Thursday, February 19, 2009

BOJ Debt Plans May Only Add to Low-Rated Companies’ Struggles

Share this history on :

By Theresa Barraclough and Yumi Ikeda

Feb. 19 (Bloomberg) -- A potential Bank of Japan plan to buy corporate debt may fail to bring down borrowing costs while exacerbating the struggles of lower-rated companies as investors remain reluctant to lend, Morgan Stanley Japan said.

The central bank may today say it will buy as much as 1 trillion yen ($10.8 billion) of corporate bonds with the strongest or second-strongest ratings, economists surveyed by Bloomberg said before the BOJ concludes a two-day policy meeting. Such a plan would only start to ease the funding crunch for higher-rated companies in September, while leaving behind those with poorer ratings, said Hidetoshi Ohashi, a managing director for credit markets at Morgan Stanley in Tokyo.

“A-rated or higher debt may be supported by the BOJ plan,” Ohashi said. “Even so, lower-rated corporate bonds may slump, especially should companies get downgraded as banks will become increasingly reluctant to lend to them. I have a negative view for low-rating companies.”

The cost to protect Japanese corporate debt against default soared to a record this week on concern company failures will increase after the economy shrank last quarter by the most since the 1974 oil shock. Bank of Japan Governor Masaaki Shirakawa and his colleagues have said they want to lower corporate borrowing costs rather than trim the key interest rate, which is already close to zero.

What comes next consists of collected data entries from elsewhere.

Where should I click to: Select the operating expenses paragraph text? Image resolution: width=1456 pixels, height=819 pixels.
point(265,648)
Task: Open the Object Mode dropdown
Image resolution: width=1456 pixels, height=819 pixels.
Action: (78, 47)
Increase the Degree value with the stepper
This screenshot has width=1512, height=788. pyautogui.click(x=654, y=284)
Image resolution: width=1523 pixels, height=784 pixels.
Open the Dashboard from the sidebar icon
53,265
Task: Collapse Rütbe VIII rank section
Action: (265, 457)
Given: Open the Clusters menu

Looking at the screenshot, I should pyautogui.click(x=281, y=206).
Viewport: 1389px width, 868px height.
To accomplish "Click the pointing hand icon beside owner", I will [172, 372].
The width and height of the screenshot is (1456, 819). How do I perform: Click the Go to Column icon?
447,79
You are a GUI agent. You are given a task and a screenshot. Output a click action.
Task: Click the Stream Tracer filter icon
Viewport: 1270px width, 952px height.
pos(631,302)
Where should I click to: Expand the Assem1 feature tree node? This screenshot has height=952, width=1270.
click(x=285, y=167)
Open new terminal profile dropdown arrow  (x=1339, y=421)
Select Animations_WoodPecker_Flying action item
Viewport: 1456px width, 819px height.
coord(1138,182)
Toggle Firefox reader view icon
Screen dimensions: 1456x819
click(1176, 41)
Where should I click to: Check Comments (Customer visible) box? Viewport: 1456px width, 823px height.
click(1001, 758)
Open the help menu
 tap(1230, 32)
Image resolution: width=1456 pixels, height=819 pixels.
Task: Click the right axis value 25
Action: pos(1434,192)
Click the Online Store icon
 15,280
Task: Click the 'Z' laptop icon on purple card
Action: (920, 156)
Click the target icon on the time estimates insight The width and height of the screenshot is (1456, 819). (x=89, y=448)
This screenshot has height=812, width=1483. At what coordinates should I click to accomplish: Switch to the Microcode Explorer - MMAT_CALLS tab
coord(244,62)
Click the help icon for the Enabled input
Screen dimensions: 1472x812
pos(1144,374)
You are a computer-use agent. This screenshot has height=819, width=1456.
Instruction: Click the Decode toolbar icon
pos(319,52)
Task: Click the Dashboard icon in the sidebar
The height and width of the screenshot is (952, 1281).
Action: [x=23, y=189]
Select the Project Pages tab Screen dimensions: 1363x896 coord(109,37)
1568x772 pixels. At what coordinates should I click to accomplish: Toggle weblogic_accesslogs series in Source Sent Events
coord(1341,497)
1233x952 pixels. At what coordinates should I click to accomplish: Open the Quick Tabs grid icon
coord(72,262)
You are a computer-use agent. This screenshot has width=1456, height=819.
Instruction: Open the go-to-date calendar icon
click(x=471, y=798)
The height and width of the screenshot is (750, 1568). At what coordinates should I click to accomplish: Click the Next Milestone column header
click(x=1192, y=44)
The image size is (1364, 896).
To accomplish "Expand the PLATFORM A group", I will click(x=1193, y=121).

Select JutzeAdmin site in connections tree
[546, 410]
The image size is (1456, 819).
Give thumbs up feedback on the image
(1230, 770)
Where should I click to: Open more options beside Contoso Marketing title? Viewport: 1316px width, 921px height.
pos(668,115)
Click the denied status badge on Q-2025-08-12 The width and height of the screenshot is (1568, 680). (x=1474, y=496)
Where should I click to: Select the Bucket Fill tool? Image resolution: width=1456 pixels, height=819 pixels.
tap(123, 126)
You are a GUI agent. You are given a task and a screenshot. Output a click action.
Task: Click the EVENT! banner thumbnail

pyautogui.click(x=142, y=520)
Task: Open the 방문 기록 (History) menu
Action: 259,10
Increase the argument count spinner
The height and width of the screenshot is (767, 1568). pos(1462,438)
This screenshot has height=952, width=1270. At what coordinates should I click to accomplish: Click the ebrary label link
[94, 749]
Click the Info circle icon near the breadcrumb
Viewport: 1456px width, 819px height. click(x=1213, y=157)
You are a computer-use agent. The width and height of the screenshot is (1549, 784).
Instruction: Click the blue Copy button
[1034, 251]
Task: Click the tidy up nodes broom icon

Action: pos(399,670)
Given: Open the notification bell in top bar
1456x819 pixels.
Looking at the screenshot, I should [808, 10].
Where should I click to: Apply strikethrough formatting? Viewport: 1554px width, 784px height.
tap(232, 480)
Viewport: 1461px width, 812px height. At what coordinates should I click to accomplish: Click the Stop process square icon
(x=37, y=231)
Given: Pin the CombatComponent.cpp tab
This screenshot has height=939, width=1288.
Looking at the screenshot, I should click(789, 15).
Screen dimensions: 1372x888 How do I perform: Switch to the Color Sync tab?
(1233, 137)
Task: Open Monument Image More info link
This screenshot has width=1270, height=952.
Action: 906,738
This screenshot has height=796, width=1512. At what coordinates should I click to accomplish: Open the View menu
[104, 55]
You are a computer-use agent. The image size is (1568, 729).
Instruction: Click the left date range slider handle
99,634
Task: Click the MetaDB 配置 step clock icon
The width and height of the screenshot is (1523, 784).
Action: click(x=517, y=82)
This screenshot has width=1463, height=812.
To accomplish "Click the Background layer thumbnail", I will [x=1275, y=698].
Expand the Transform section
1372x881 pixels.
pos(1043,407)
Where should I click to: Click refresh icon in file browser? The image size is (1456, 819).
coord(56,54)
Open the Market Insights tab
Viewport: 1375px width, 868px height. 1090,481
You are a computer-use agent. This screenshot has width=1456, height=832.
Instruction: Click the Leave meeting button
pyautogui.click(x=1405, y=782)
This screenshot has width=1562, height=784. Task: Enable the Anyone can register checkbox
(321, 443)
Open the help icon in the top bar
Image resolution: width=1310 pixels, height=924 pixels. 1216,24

Policy makers will probably keep the overnight lending rate at 0.1 percent at the meeting which ends today.

Investment Timing

Ohashi recommends waiting until after September to buy corporate bonds. Investors ought to time purchases for after balance sheets are posted at the end of the first half of Japan’s fiscal year, which may indicate when corporate bonds will start to advance, he said.

“The decline in corporate bond prices has been remarkable and it seems like we haven’t hit bottom yet,” Ohashi said. “I can’t deny that there’ll be more ratings cuts, widening losses and continuing slumps in stocks, so the risk of further declines in corporate bond prices remains.”

The annual cost of protecting $10 million of bonds in 50- investment-grade Japanese companies from default increased $247,000 to $550,000 in the past three months, according to data compiled by Bloomberg.

Credit-default swap indexes are benchmarks for protecting investors in bonds against default, and traders use them to speculate on changes in credit quality. The swaps pay the buyer face value in exchange for the underlying securities if a borrower fails to adhere to its debt agreements.

Commercial Paper

The central bank may also extend a commercial paper purchase program, which is due to end on March 31, as well as an unlimited collateral-backed lending facility for banks slated to end in April.

The programs have done little to bring down borrowing costs for companies with anything other than the strongest credit ratings. Companies with an A-1 rating, the second highest, are paying 34 basis points more to borrow for three months than Japanese banks charge each other, while companies with a lower, A-2 score, pay 103 basis points more. A basis point is 0.01 percentage point.

Those spreads have changed little since the BOJ started buying A-1 and A-1+ commercial paper last month.